The OP says her mother was a single parent who worked damned hard to be in this postion. She should respect that, and realise that this is such an opportunity to better her life and that of her children. To blithely state that she doesnt want, or need the money because the benefits system is there, is little short of disgusting. What an attitude to impart to your kids.
I would ask my mother to put a figure on the money, and would apportion it as follows.
1. Buy a house in my own name only, with partner enjoying the right to live there for the duration of the relationship only, and citing the kids as beneficiaries.
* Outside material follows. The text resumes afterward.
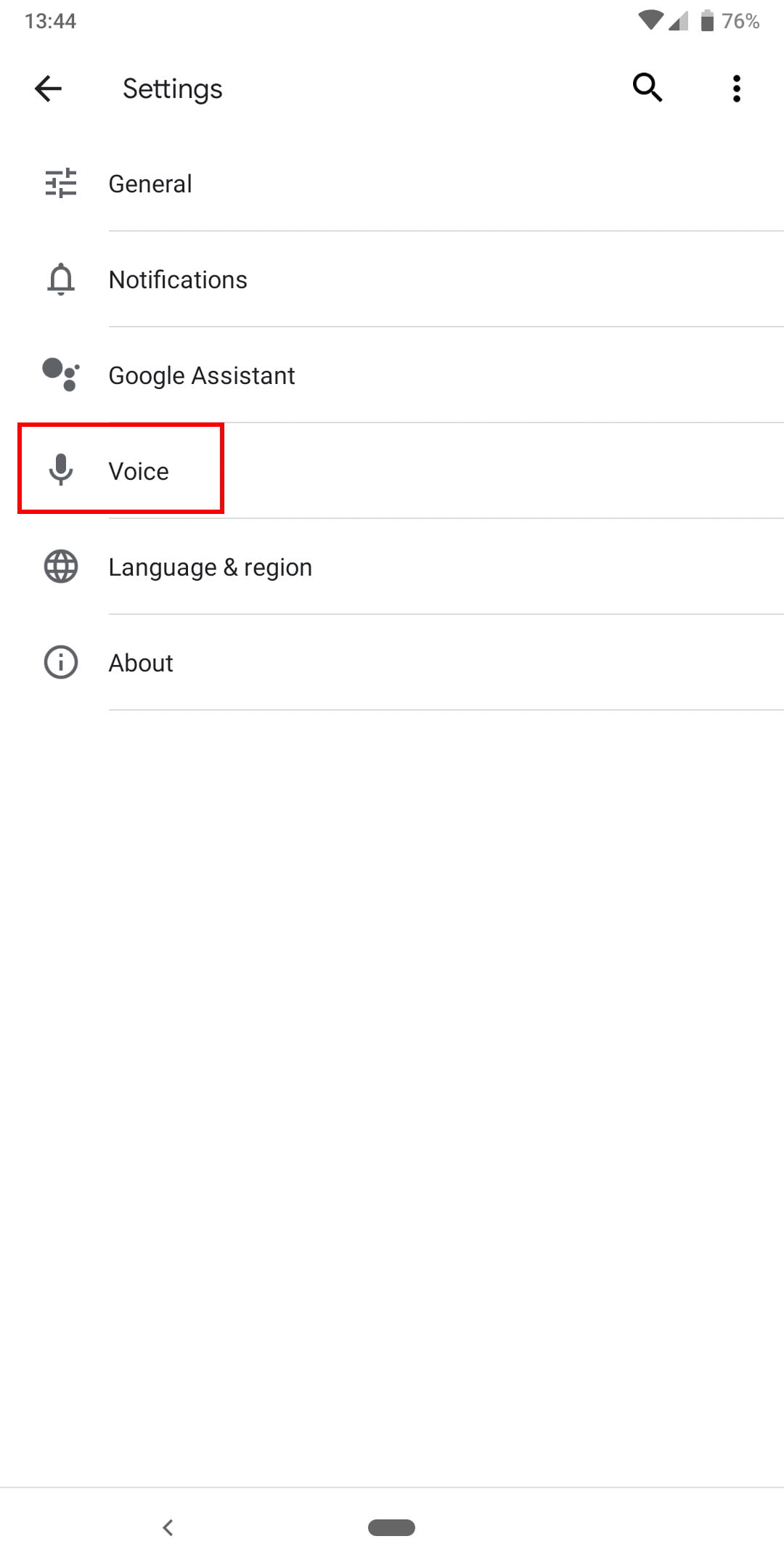
Task: Tap the navigation back chevron at bottom
Action: pyautogui.click(x=168, y=1527)
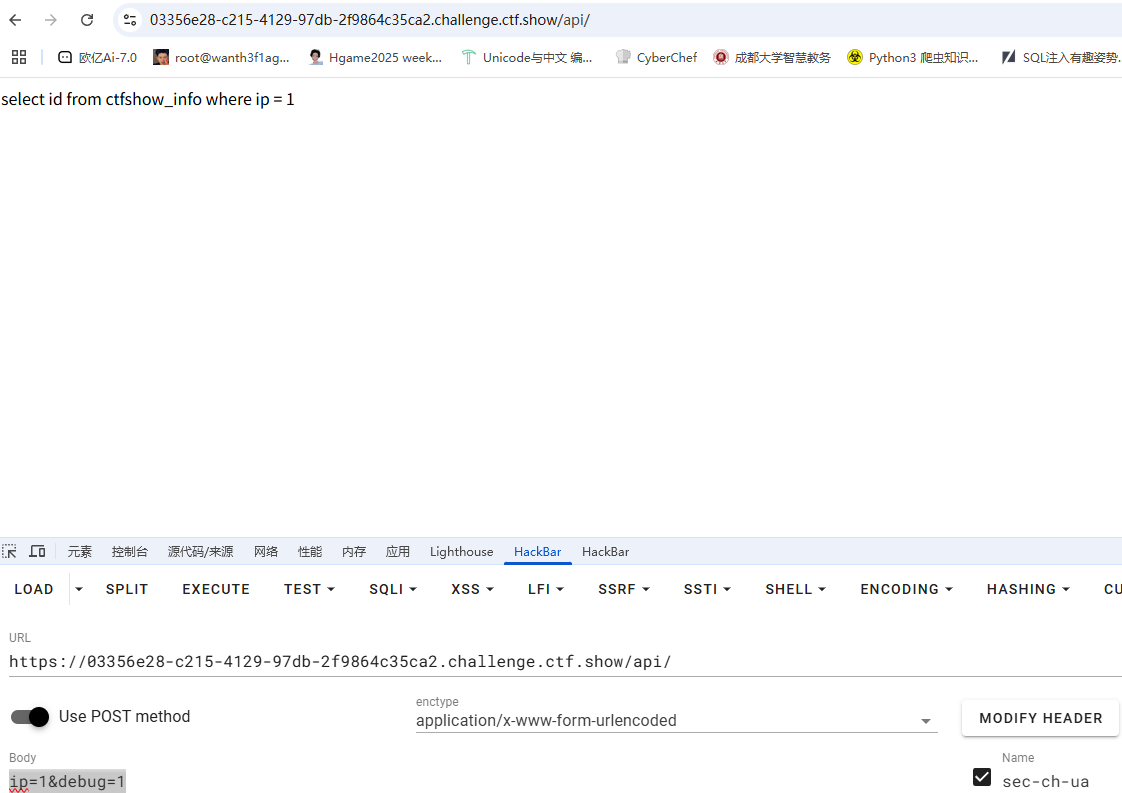This screenshot has height=793, width=1122.
Task: Open the apps grid icon in bookmarks bar
Action: click(x=19, y=57)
Buy a house which amounted to 75% of the value of the bequest.
2. Bank the the majority of remaining monies in high interest accounts for the kids university funds, in accounts requiring several signatories.
3. Leave monies aside to fund private education, just in caseif after thinking carefully about your motives for not wanting private education, you reach the conclusion that sadly in many cases money does fund a better education, and that it certainly does so in many areas of the country.
OR
1. Buy a house in my own name, and rent it out, using monies from the rent to fund options 2 and 3, and drip feed into own home as needed.
Tell partner nothing and carry on as before, but with a safety net paid for by your family and not the state.
Whichever path you choose, you should also reflect on how fortunate you are. At 58, your mother hopefully has a long life in front of her, she could be thinking as you appear to do, that having done her best for her kids it is now her time and she will in the immortal words of Viv Nicholson....spend spend, spend. Another scenario could arise too, imagine a new man enters your mothers life, they marry.....bye bye inheritance, and tbh if I were your mother i would be thinking of myself at this juncture and leaving you to lie in the bed you made.
Well, actually as a mother I can't truthfully say that, but I wouldnt blame her if she did.
Also, if the OP considers her kids ungrateful and selfish, she really doesnt have to look too far for the reason. What goes around, comes around.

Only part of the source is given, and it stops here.